┌─ Document passage
On the Health Benefits of Taking an Arrow to the Eye
My Great-great-great-great-great-uncle John Peery fought in the revolutionary war. His militia did pretty well until the Battle of Guilford Court House, where his son Thomas Peery was killed.
John himself was “frightfully wounded” by a saber blow. According to the accounts, “while prostrate, as Tarleton’s troops passed their stricken foe, each brutal Briton gave him a cut with the saber. He received fifty-four saber cuts so that his head and arms were literally cut to pieces.”
This sounds like the end of Uncle John’s story, but the histories continue, saying, “Despite these severe wounds, he survived and returned to his home on the Clinch River, where he lived a number of years enjoying the freedom for which he had given a gallant son and suffered so much himself.”
└─
# Your tasks
• A. Write out the John Peery passage word for word, from "On the Health" to "Peery was killed.".
• B. List every person mentioned by name in the John Peery passage.
The lines after this point come from a different source.
┌─ Records shown
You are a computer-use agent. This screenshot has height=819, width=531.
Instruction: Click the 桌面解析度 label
└─
┌─ Records shown
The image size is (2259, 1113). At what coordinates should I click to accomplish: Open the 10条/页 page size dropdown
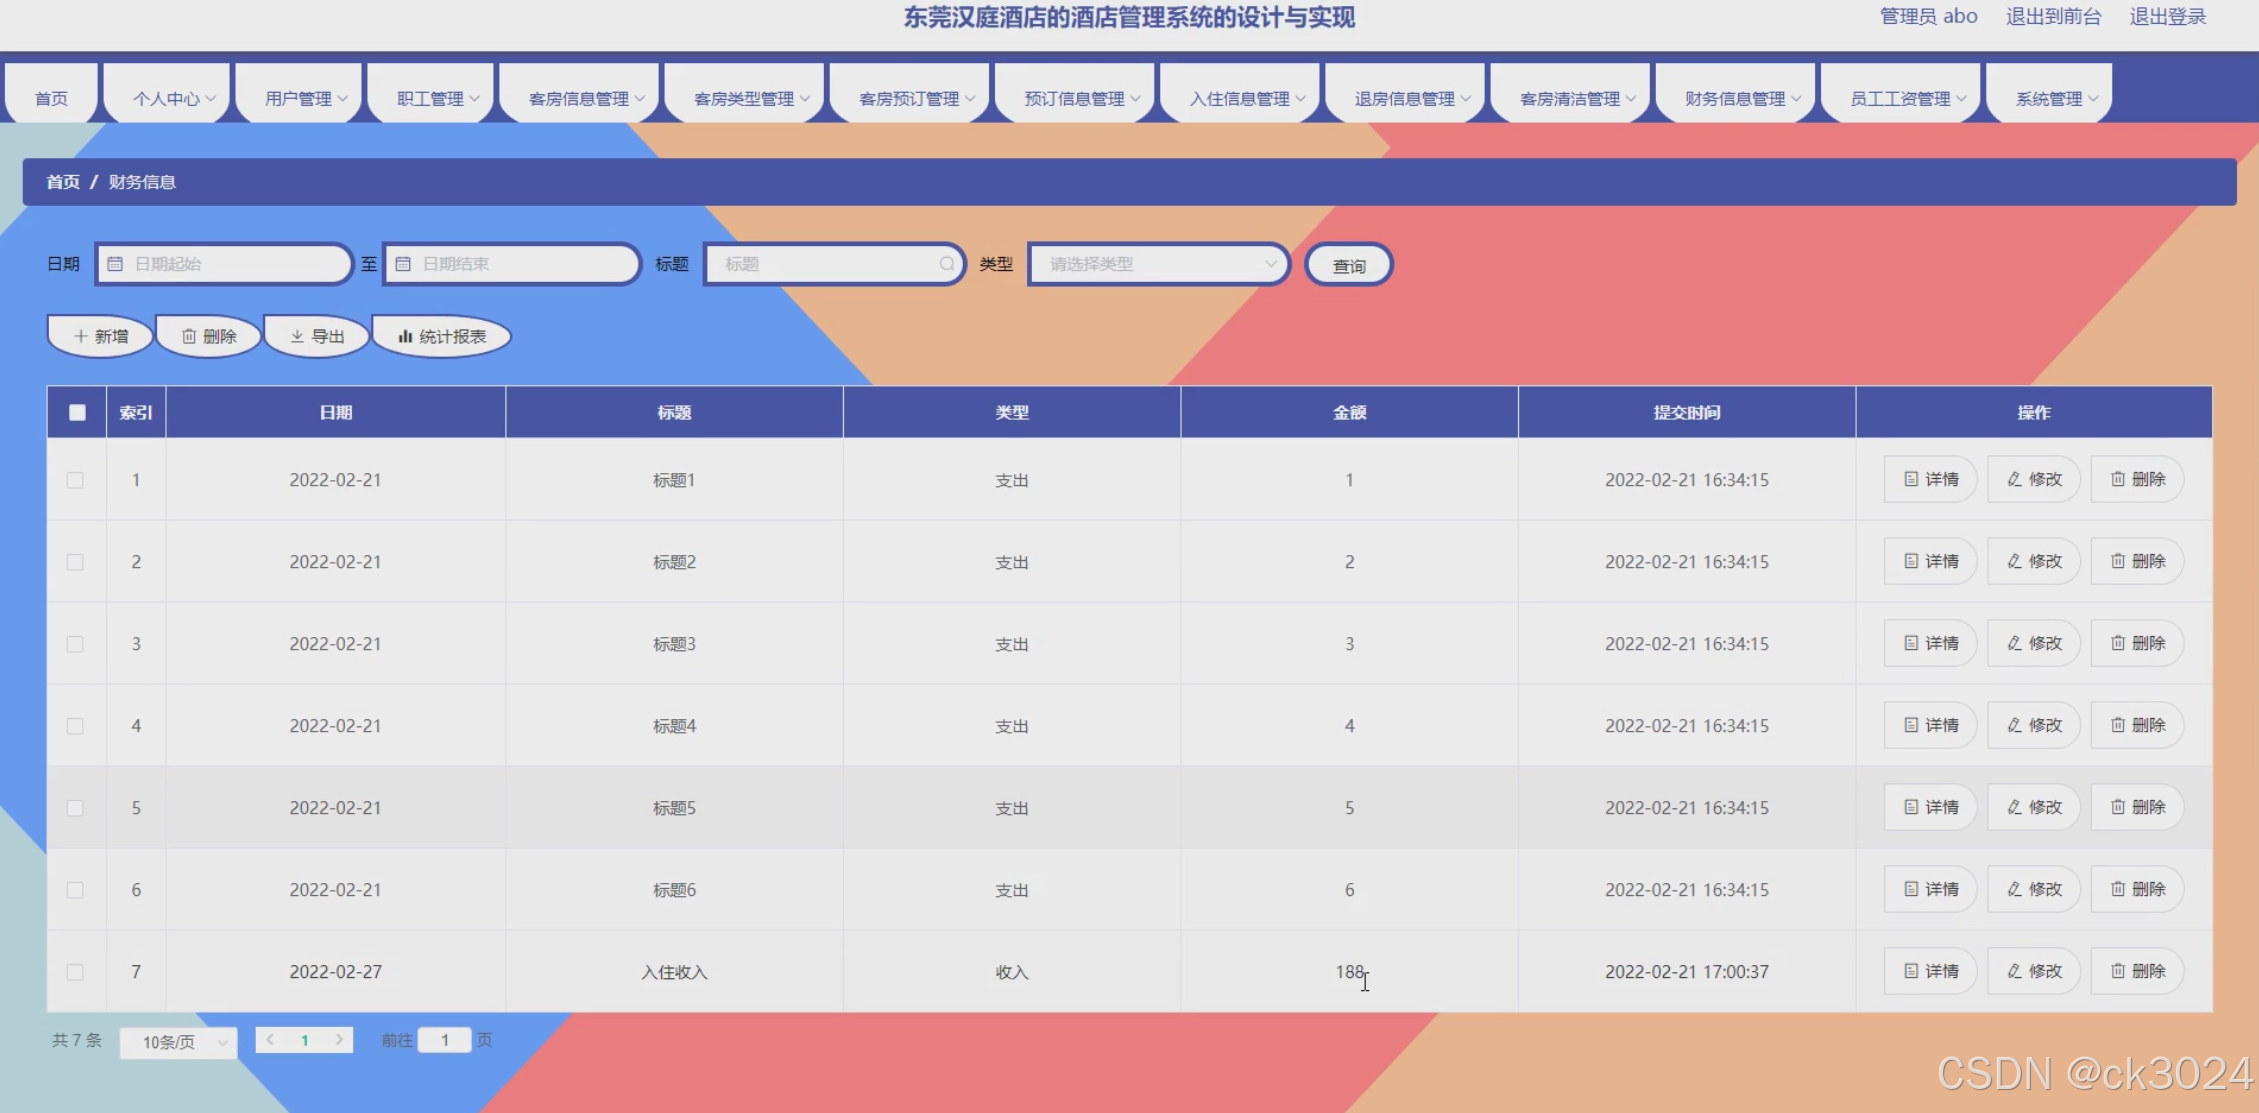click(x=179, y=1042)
└─
# Results of the exercise
• A.
On the Health Benefits of Taking an Arrow to the Eye
My Great-great-great-great-great-uncle John Peery fought in the revolutionary war. His militia did pretty well until the Battle of Guilford Court House, where his son Thomas Peery was killed.

• B. John Peery, Thomas Peery, Tarleton